Il m’arrive de peindre les meubles pour certains clients. Mais quand la patine est jolie, je refuse. Sur les établis par exemple, il y a souvent des traces de peinture et dans ces cas-là on les laisse. C’est ce qui les rend beau », explique Emilie.

Chez Les belles vies, les meubles peuvent faire l’objet d’une journée entière de travail. Surtout que Ricardo et Mélanie ont à cœur d’adopter une démarche écologique. « Quand on doit décaper un vernis ou une peinture, on pourrait se contenter d’appliquer un produit chimique, ça nous prendrait beaucoup moins de temps. Mais on préfère poncer pendant des heures. Pour l’environnement déjà, et aussi pour nous éviter de le respirer », affirme Ricardo.

Un travail qui se répercute sur les prix. Pour s’offrir un miroir d’un mètre chez Les belles vies, il faut compter environ 200 euros. Mais certaines pièces d’exception sont vendues bien plus chères, comme un miroir de 2 mètres cédé à 1.200 euros, recouvert de feuilles d’or datant du début du XXe siècle.

« Mes prix oscillent entre 120 et 360 euros », révèle Capucine, 28 ans, qui a lancé il y a trois ans sa boutique appelée Les bobo meubles (4.500 abonnés).

Mon objectif est de pratiquer des prix accessibles. En général, les clients ne négocient pas parce que j’offre la livraison. Et puis, on doit vendre vite pour être rentables. Il faut qu’il y ait du roulement ».
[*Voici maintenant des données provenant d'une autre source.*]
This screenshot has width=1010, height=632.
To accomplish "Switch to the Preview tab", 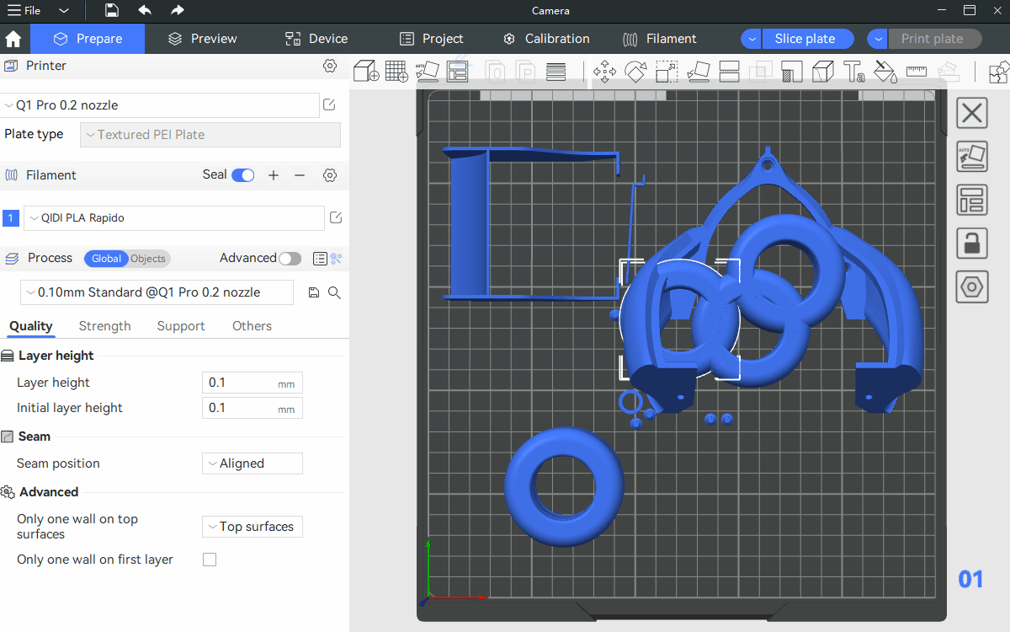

Une politique loin d’être appliquée par tout le monde. Certaines pièces, très tendances comme les enfilades scandinaves ou les chaises en cannage, peuvent parfois s’arrachent à prix d’or. Mais dans l’ensemble, et contrairement aux friperies, la concurrence grandissante permet de maintenir des tarifs abordables.

Il y a de plus en plus de vendeurs non professionnels qui font ça occasionnellement pour arrondir leurs fins de mois », détaille Emilie. « Forcément, ils n’ont pas les mêmes charges que nous et donc, ils ont tendance à casser les tarifs. »

Il y a de la place pour tout le monde », affirme Capucine des Bobo meubles. « On a notre clientèle. Pendant le confinement, ça nous a beaucoup aidé à survivre car nos clients continuaient à nous acheter des produits, à nous faire des virements. Ils nous faisaient confiance car nous sommes des professionnels ».

Tous disent vivre correctement de leur activité de brocanteur 2.0, même s’ils gagnent souvent moins qu’avant. « C’est un choix de vie », conclut Ricardo, ravi.